Text shown
# # # # #

The other player that most came to see was day two projected safety Justin Evans. At the combine, he did not work out but after I searched and searched, I couldn't find out why. A few scouts told me that a right quad issue was what kept him out of the end of the Senior Bowl and was more than likely the issue for Evans in Indianapolis. It was clearly still bothering him at the end of his position drills, which seemed to be cut short for that reason. But, he did get his testing done and posted an outstanding 41-inch vertical jump. I don't know how many universities had three players with 40 inch vertical jumps, but A&M did (Garrett, Noil and Evans).
When he got to the 40-yard dash though, he ran in the mid 4.5s. When I asked the scouts what times they had on him, they all gave me the same look. A shrug followed by a simple 4.5 and that was that. Considering the fact that nearly every tier 2 safety (notably everyone not named Malik Hooker and Jamal Adams) ran in the mid to low 4.4s, Evans' time was not a cause for concern, but not a reason to put him above the other safeties on that list. Not to mention, there are a number of those safeties that are 210 lb. or above and Evans is only 195 lb. The quad may have been an issue too and I think he plays much faster than his time; that was a mildly heated debate amongst the scouts standing around me watching position drills.
These two will definitely be worth watching on draft weekend, in addition to Garrett, Daeshon Hall and others.

# # # # #

Problem 1
Copy the lines of the entries from the one containing "Click the month 12 cell" through the final line of the entries, inclusive, and omit the pictures.
The text and the entries come from separate, unrelated sources.

# # # # #

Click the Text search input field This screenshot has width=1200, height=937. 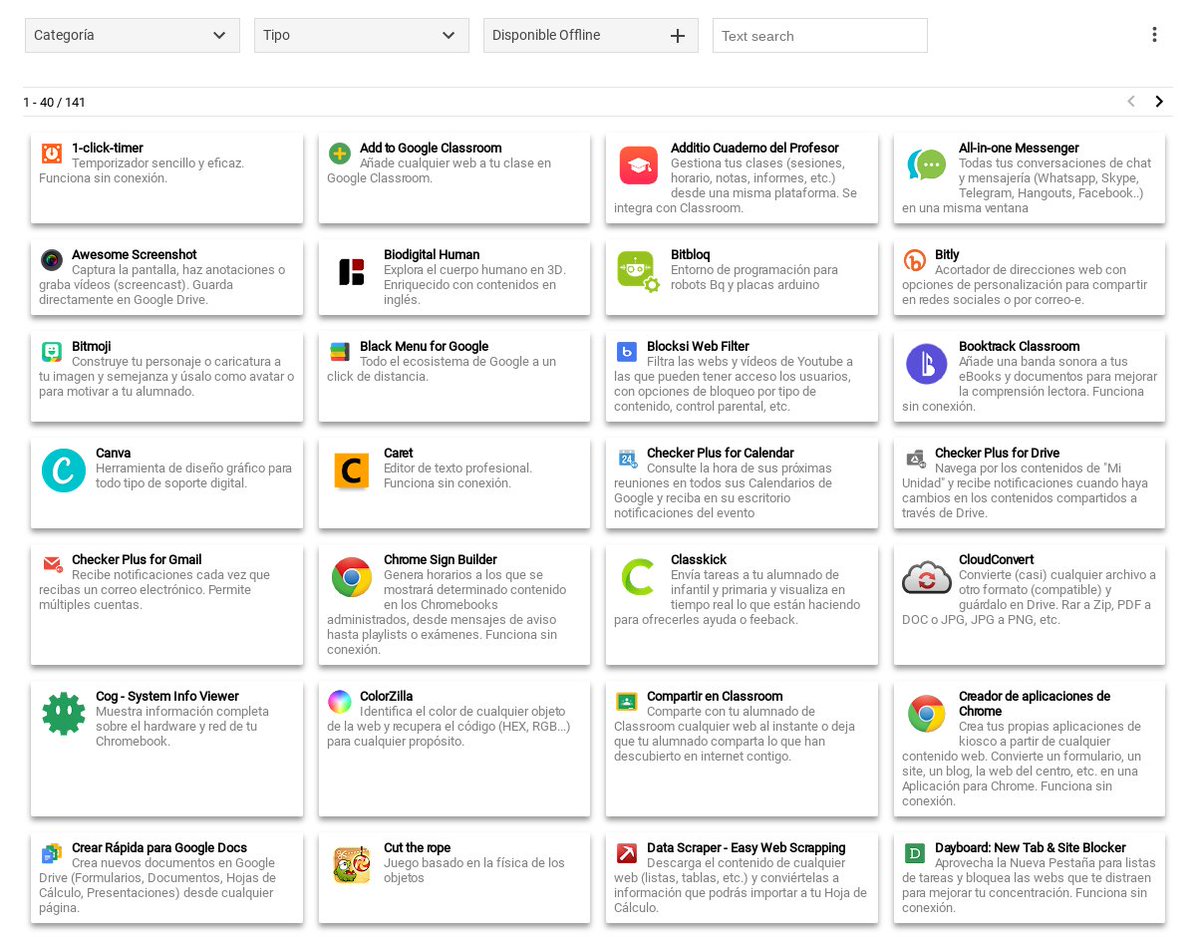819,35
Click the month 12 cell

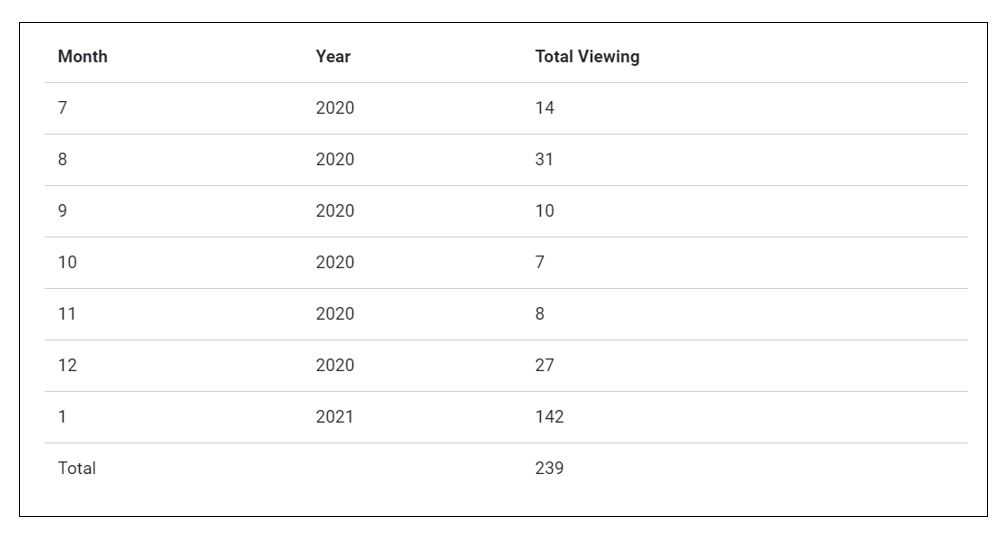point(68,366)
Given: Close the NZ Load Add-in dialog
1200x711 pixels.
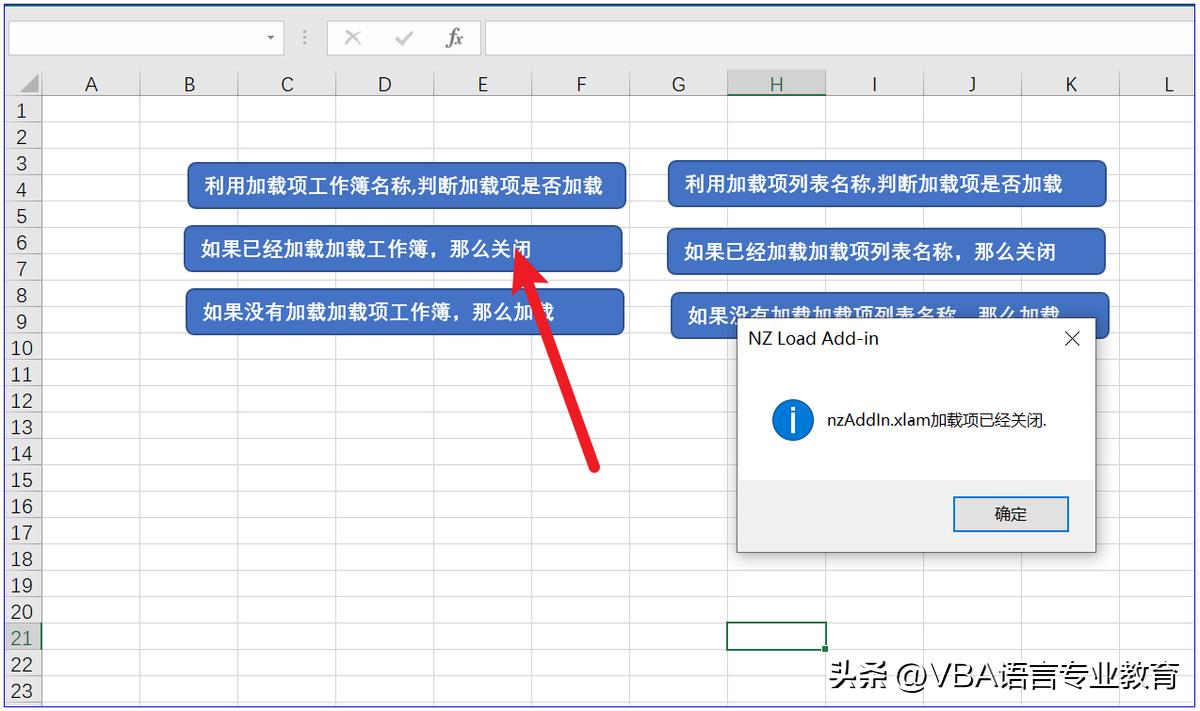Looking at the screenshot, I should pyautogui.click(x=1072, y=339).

# # # # #

Problem 2
Set down the entire text on Justin Evans at the combine word for word.

Exercise output 1
Click the month 12 cell

point(68,366)
Given: Close the NZ Load Add-in dialog
1200x711 pixels.
Looking at the screenshot, I should pyautogui.click(x=1072, y=339).

Exercise output 2
The other player that most came to see was day two projected safety Justin Evans. At the combine, he did not work out but after I searched and searched, I couldn't find out why. A few scouts told me that a right quad issue was what kept him out of the end of the Senior Bowl and was more than likely the issue for Evans in Indianapolis. It was clearly still bothering him at the end of his position drills, which seemed to be cut short for that reason. But, he did get his testing done and posted an outstanding 41-inch vertical jump. I don't know how many universities had three players with 40 inch vertical jumps, but A&M did (Garrett, Noil and Evans).
When he got to the 40-yard dash though, he ran in the mid 4.5s. When I asked the scouts what times they had on him, they all gave me the same look. A shrug followed by a simple 4.5 and that was that. Considering the fact that nearly every tier 2 safety (notably everyone not named Malik Hooker and Jamal Adams) ran in the mid to low 4.4s, Evans' time was not a cause for concern, but not a reason to put him above the other safeties on that list. Not to mention, there are a number of those safeties that are 210 lb. or above and Evans is only 195 lb. The quad may have been an issue too and I think he plays much faster than his time; that was a mildly heated debate amongst the scouts standing around me watching position drills.
These two will definitely be worth watching on draft weekend, in addition to Garrett, Daeshon Hall and others.